*EXERCISE:*
Every line from the one with "Launch Spotify from the Dock" to the one with "Given: Click the phrase 'foreign students'", including those two, is to be copied exactly; all other lines of the entries below are left out.

*EXERCISE MATERIAL:*
##############################
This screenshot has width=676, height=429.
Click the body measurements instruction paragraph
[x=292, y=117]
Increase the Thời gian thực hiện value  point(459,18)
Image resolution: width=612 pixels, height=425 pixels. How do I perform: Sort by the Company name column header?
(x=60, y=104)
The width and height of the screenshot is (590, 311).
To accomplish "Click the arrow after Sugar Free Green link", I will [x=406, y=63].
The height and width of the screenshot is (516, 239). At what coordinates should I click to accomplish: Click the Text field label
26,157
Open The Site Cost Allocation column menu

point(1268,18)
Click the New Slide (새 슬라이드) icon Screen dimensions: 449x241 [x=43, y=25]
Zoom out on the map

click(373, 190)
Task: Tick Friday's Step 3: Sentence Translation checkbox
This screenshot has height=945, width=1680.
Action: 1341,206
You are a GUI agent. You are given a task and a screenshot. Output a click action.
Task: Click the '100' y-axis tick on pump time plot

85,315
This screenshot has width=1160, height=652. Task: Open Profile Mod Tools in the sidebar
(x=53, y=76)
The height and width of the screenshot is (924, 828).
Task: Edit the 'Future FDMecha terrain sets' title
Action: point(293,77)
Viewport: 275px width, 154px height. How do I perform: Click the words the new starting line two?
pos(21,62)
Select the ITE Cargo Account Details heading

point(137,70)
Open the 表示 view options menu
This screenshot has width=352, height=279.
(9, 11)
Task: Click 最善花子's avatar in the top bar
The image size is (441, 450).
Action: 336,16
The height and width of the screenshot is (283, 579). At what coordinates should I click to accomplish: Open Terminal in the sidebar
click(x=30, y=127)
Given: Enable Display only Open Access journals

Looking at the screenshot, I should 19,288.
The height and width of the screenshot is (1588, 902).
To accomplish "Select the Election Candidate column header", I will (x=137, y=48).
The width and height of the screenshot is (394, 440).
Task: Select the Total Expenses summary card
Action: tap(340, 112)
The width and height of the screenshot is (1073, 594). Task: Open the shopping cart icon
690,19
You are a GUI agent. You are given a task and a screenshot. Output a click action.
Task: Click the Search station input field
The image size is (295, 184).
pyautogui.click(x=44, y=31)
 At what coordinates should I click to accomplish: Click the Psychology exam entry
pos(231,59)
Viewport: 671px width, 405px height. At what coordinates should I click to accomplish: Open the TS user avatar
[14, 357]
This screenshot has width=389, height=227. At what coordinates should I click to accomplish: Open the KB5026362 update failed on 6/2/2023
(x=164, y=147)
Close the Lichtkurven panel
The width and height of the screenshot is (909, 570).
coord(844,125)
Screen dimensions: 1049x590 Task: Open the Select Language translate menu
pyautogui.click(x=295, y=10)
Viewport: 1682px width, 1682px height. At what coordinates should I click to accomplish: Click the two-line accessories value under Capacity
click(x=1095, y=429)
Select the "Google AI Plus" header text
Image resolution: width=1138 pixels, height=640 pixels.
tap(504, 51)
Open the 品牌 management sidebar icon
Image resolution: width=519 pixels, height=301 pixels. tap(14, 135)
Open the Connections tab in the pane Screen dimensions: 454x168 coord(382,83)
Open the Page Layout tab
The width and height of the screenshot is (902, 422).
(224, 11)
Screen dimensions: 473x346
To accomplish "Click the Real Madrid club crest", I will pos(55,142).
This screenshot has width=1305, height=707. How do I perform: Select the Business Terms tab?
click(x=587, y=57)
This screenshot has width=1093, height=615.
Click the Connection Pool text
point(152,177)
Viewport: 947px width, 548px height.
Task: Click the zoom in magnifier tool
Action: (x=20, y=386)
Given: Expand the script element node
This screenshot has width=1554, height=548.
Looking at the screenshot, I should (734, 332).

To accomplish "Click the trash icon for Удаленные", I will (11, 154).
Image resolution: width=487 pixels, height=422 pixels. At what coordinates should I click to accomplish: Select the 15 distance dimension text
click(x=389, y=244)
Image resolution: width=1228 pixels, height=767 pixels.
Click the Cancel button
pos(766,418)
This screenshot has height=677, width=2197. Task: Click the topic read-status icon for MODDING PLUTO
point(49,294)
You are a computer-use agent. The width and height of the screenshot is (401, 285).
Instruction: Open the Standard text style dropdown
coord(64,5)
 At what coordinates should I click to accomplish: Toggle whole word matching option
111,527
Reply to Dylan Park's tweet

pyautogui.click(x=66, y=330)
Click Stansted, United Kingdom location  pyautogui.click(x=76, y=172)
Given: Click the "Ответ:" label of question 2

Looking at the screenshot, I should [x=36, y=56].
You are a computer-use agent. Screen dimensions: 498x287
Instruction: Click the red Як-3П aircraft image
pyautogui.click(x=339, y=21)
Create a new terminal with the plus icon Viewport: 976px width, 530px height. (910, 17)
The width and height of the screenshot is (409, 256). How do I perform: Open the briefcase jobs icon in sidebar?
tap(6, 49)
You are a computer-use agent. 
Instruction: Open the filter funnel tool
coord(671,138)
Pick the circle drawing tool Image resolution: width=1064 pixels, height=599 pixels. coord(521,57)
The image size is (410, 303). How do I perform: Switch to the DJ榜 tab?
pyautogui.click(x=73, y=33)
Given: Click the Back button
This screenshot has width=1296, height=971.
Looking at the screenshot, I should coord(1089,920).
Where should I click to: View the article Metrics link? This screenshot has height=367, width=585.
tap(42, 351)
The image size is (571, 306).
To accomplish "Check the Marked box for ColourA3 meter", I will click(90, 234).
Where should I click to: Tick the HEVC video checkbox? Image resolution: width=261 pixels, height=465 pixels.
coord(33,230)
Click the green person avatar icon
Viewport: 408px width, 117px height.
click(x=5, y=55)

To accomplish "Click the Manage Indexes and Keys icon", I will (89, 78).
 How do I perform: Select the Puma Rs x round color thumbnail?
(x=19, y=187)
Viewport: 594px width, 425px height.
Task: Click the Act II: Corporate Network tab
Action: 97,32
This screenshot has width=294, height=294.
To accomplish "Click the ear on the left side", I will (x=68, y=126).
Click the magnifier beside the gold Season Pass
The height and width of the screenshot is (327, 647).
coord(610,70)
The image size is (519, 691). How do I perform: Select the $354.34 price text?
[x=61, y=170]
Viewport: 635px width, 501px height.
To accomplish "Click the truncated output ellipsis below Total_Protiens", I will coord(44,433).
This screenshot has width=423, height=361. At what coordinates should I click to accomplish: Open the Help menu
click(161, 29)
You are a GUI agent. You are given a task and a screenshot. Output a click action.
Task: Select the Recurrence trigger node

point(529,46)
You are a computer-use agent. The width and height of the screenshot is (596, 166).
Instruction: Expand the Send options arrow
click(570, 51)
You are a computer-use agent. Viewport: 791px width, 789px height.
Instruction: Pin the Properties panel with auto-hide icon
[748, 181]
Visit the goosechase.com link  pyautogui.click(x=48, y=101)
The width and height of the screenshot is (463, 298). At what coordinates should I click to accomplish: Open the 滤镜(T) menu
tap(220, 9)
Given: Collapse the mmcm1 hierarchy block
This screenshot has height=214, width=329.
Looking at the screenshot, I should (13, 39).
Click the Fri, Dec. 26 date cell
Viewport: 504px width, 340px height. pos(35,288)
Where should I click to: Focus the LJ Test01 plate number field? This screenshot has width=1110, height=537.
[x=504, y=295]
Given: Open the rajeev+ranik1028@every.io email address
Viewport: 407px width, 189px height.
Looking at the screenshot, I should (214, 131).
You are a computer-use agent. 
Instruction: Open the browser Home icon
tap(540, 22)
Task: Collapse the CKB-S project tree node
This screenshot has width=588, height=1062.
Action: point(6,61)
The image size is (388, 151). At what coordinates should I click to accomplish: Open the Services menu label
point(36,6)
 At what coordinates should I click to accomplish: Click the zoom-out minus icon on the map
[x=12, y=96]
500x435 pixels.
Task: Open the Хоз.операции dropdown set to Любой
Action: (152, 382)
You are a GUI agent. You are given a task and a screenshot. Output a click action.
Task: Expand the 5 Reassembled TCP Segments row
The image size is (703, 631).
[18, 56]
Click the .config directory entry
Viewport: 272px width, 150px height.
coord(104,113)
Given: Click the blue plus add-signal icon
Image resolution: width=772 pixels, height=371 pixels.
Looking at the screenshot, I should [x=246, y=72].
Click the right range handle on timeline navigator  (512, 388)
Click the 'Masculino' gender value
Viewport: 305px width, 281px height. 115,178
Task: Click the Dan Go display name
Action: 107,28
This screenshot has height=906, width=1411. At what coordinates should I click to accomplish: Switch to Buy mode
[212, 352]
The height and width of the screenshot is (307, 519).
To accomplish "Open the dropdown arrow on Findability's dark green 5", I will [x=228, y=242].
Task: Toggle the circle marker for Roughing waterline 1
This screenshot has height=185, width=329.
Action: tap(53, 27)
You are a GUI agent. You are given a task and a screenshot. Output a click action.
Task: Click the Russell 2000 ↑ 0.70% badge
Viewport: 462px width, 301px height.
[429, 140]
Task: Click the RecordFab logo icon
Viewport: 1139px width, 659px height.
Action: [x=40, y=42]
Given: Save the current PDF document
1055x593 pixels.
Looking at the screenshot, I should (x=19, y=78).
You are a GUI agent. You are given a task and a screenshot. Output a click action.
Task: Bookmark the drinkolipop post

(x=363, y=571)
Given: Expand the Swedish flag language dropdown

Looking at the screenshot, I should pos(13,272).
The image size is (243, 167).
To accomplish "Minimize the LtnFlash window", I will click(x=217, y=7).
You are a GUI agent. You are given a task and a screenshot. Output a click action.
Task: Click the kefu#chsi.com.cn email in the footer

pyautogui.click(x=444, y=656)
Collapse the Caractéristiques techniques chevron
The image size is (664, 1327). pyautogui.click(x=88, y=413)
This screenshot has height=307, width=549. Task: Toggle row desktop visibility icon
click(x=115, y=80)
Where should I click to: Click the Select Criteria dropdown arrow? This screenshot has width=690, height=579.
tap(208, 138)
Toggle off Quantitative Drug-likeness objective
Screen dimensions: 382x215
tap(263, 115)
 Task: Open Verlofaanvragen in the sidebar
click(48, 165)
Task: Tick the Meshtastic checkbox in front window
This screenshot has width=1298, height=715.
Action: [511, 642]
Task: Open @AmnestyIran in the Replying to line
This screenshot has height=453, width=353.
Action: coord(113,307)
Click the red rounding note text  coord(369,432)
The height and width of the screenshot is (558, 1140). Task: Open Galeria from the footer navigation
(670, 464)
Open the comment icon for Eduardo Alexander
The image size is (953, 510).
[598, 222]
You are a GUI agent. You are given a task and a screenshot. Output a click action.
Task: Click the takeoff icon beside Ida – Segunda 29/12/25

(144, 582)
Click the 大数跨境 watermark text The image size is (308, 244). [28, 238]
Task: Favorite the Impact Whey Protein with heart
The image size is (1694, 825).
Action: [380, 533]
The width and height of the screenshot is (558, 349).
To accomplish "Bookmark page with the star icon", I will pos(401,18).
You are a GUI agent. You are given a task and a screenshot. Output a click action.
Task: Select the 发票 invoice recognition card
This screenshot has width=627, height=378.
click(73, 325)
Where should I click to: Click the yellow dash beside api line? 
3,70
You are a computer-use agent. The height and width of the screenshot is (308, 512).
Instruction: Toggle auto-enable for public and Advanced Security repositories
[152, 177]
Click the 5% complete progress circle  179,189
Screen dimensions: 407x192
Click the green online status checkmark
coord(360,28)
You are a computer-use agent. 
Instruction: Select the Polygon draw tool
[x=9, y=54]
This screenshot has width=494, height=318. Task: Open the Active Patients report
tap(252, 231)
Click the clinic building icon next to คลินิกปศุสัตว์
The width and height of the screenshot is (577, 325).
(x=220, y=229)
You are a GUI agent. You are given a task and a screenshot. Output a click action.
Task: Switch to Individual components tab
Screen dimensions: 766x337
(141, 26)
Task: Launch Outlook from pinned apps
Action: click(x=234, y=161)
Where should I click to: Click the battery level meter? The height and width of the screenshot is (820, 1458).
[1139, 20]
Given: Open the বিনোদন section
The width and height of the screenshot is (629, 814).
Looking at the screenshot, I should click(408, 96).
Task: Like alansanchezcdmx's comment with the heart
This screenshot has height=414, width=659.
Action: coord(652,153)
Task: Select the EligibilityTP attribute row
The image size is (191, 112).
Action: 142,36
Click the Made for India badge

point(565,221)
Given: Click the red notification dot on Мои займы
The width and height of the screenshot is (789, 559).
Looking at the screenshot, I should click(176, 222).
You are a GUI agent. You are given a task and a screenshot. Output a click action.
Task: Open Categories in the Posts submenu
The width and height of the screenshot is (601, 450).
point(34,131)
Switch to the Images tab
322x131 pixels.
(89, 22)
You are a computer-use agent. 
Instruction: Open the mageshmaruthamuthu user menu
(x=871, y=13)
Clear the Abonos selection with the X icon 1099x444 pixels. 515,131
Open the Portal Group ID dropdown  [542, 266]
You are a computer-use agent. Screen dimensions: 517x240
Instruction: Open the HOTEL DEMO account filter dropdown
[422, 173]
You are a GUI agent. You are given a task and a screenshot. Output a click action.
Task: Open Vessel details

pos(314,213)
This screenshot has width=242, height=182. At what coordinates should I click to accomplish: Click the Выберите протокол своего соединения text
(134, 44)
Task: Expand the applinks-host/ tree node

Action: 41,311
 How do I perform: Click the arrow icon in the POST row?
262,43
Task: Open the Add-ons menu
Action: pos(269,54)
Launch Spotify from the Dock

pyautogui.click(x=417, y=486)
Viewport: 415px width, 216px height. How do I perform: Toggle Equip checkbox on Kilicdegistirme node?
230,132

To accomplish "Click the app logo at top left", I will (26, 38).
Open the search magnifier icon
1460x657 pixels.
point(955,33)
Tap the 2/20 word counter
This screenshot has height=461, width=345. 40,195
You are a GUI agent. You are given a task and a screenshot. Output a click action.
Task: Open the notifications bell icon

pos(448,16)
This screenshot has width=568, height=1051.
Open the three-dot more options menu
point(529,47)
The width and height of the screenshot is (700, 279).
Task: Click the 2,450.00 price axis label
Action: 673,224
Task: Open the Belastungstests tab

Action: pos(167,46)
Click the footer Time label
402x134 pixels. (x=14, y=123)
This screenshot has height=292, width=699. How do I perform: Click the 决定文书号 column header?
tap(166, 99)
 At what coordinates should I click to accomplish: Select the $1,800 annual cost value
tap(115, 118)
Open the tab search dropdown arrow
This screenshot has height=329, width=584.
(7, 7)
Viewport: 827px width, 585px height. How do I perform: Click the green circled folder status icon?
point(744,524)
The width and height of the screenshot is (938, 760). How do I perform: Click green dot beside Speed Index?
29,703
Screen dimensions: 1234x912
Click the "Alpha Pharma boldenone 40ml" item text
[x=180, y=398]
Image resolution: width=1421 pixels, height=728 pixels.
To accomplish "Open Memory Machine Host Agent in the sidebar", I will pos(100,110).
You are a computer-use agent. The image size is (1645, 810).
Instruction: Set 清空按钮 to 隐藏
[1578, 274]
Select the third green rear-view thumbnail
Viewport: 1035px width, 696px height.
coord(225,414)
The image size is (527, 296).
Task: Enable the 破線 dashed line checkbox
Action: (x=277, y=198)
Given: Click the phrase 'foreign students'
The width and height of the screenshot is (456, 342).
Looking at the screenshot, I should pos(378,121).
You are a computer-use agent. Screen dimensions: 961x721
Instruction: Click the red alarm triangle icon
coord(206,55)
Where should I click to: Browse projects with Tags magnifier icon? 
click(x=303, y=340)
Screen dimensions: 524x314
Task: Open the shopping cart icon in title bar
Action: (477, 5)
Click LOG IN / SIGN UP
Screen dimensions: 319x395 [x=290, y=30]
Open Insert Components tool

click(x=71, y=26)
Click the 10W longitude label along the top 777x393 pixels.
##############################
*PROBLEM SOLUTION:*
Launch Spotify from the Dock

pyautogui.click(x=417, y=486)
Viewport: 415px width, 216px height. How do I perform: Toggle Equip checkbox on Kilicdegistirme node?
230,132

To accomplish "Click the app logo at top left", I will (26, 38).
Open the search magnifier icon
1460x657 pixels.
point(955,33)
Tap the 2/20 word counter
This screenshot has height=461, width=345. 40,195
You are a GUI agent. You are given a task and a screenshot. Output a click action.
Task: Open the notifications bell icon

pos(448,16)
This screenshot has width=568, height=1051.
Open the three-dot more options menu
point(529,47)
The width and height of the screenshot is (700, 279).
Task: Click the 2,450.00 price axis label
Action: 673,224
Task: Open the Belastungstests tab

Action: pos(167,46)
Click the footer Time label
402x134 pixels. (x=14, y=123)
This screenshot has height=292, width=699. How do I perform: Click the 决定文书号 column header?
tap(166, 99)
 At what coordinates should I click to accomplish: Select the $1,800 annual cost value
tap(115, 118)
Open the tab search dropdown arrow
This screenshot has height=329, width=584.
(7, 7)
Viewport: 827px width, 585px height. How do I perform: Click the green circled folder status icon?
point(744,524)
The width and height of the screenshot is (938, 760). How do I perform: Click green dot beside Speed Index?
29,703
Screen dimensions: 1234x912
Click the "Alpha Pharma boldenone 40ml" item text
[x=180, y=398]
Image resolution: width=1421 pixels, height=728 pixels.
To accomplish "Open Memory Machine Host Agent in the sidebar", I will pos(100,110).
You are a computer-use agent. The image size is (1645, 810).
Instruction: Set 清空按钮 to 隐藏
[1578, 274]
Select the third green rear-view thumbnail
Viewport: 1035px width, 696px height.
coord(225,414)
The image size is (527, 296).
Task: Enable the 破線 dashed line checkbox
Action: (x=277, y=198)
Given: Click the phrase 'foreign students'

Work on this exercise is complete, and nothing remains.